A Stellar Flare of Young Adult Writing and Visual Art
BY CATHERINE O’CONNOR
The world is so overwhelming I often wonder why we question. In fact, that first statement perfectly captures my frustration. There seems to be no way to stop wondering, yet no way to answer the questions that trouble you. That is to say, all questions stem from a few that cannot be answered: Why am I here? What created the universe? What existed before the universe? And so on.
This dilemma often becomes apparent during my class “socratic seminars”, where a group of students will gather to answer questions (that the students wrote) concerning a certain assigned topic. Often, these questions are classified as level one, two, or three, with the third level being the deepest and most difficult to respond to. From the surface, this appears to be an effective strategy to tackle the problems of the world: the combined intelligence of the group should be utilized to reach satisfactory conclusions. In reality, we circle around the deepest, most pressing questions, as we grapple with the “level two” questions.
One gloomy, slow morning in my sophomore year of high school, I sat in my AP US History class, waiting my turn to discuss free speech on college campuses. One student in the inner circle of speakers asked the question, “How do we protect everyone and make everyone happy at the same time when it comes to being allowed to say what they want?” There was a groggy pause in the conversation, as my classmates struggled to answer such a difficult question on the spot. As someone who was not allowed to speak at this point in the discussion, I was afforded the space to think without pressure. Alas, the question was unanswerable. There is no way to attain total happiness through political means. There will always be a struggle against the current system, as very few people are ever content.
What, then, what is the point of these discussions? What is the point of trying to work through the overwhelming paradoxes of life? Even those quandaries that appear simpler, more relevant, or practical, often reflect the questions that are much more challenging than expected. The questions I yearn to have solved are consistently those that have no answer at all. Coming to this realization often leaves me feeling helpless, as though there may not be a point to school at all. After all, why ask questions when you can’t find answers?

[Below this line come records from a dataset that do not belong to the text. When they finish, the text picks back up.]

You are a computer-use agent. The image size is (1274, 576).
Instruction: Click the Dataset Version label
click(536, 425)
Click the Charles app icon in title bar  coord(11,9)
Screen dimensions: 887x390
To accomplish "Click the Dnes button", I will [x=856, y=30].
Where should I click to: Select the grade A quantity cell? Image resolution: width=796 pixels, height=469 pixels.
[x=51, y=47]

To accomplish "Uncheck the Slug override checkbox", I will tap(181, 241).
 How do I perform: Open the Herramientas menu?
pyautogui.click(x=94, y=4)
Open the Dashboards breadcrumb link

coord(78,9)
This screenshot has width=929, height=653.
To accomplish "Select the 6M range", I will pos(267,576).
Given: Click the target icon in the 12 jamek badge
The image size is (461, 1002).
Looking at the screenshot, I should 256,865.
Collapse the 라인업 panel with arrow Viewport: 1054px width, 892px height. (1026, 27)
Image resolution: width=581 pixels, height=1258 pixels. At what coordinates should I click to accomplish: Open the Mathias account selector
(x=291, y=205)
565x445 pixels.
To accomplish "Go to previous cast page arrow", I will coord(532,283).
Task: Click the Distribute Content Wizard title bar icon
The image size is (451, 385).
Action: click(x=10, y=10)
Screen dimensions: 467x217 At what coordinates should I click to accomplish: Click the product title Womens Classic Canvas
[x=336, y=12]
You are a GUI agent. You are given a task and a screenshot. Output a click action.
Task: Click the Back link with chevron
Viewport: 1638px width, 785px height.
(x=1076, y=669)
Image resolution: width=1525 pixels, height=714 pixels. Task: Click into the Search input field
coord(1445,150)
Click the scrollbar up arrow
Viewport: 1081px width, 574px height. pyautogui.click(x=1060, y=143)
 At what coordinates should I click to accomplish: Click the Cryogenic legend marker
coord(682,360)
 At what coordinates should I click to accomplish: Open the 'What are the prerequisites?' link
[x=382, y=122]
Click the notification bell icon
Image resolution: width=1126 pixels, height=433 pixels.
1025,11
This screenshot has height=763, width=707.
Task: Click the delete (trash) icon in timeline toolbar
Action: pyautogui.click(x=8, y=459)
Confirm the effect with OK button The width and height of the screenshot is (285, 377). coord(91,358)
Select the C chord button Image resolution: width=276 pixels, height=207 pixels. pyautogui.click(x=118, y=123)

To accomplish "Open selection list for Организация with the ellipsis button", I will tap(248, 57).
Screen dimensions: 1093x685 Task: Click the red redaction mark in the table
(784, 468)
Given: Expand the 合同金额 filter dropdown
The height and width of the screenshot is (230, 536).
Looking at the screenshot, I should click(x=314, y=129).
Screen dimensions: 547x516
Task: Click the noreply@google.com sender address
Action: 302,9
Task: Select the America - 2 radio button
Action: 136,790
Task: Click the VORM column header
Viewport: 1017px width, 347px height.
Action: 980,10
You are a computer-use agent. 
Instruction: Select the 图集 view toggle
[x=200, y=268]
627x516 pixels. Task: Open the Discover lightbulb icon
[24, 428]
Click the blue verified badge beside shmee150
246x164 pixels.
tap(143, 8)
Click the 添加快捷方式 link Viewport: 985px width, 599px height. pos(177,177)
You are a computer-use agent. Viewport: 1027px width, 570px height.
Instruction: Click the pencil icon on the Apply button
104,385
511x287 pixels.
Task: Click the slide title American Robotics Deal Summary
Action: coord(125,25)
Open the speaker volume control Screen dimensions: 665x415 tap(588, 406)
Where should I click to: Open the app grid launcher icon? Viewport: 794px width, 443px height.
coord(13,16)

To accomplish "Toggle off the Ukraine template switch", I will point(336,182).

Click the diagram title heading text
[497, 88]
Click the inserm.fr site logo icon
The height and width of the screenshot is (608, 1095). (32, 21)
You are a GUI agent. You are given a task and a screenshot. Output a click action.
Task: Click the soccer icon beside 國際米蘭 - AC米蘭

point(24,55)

And yet, I clearly still have questions. I’ve also come to realize that the process of questioning is part of human nature. There may be no rhyme or reason to it in reality, but part of what makes humans unique is our ability to use our imagination. Not every question can be answered, and the truth of the matter is, we often simply make the answers up. Through the process of crafting this essay, through listening to my peers in class discussions, through studying philosophy, through living life as a human being, I’ve learned that each person will come to their own personal answer to the questions that probe them most. The point of questioning is rarely to find the answers that you want to know, but to feed your sense of curiosity.
I go to school, I ask questions, I wonder, all because I need to. If I don’t, I haven’t an idea how I would survive. I wouldn’t be human. I question because that is who I am, it is what I want to do. I question because the pursuit of knowledge is one of immense gratification, bringing meaning and structure to a complex world.
Catherine O’Connor is 16 years old and lives in Beaverton, Oregon where she attends Westview High School. She wrote this essay for school and believes it encapsulates the struggle that we all face in dealing with life’s unanswerable questions.